== Dataset records ==
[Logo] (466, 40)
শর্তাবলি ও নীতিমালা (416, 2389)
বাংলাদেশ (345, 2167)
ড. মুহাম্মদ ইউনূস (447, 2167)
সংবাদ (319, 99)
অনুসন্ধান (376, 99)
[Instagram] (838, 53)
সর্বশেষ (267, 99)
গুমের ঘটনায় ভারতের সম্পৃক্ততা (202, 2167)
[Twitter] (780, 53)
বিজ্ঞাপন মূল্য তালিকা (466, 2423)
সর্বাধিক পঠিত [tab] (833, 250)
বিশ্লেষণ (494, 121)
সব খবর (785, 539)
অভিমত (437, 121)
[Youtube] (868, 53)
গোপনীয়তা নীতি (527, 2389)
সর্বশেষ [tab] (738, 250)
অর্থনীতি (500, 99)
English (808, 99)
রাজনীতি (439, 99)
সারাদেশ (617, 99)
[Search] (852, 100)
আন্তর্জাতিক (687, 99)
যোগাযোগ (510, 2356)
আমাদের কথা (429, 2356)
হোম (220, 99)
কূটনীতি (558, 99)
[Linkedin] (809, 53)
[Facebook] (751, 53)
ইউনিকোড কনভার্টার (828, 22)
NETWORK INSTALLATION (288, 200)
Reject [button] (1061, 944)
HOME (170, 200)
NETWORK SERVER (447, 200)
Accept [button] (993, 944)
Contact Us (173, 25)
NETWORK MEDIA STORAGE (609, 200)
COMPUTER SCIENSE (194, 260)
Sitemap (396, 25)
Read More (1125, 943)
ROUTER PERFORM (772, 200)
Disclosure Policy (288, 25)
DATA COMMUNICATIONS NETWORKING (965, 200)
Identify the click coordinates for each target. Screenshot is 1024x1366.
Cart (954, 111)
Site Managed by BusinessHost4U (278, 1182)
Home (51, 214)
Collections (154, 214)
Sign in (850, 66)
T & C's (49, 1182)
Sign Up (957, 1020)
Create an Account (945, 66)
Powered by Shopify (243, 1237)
===
Only one stretch of the data above is needed. Restate it word for word, from the line containing "Accept [button] (993, 944)" through the line containing "DATA COMMUNICATIONS NETWORKING (965, 200)", both ends included.

**Finished exercise:**
Accept [button] (993, 944)
Contact Us (173, 25)
NETWORK MEDIA STORAGE (609, 200)
COMPUTER SCIENSE (194, 260)
Sitemap (396, 25)
Read More (1125, 943)
ROUTER PERFORM (772, 200)
Disclosure Policy (288, 25)
DATA COMMUNICATIONS NETWORKING (965, 200)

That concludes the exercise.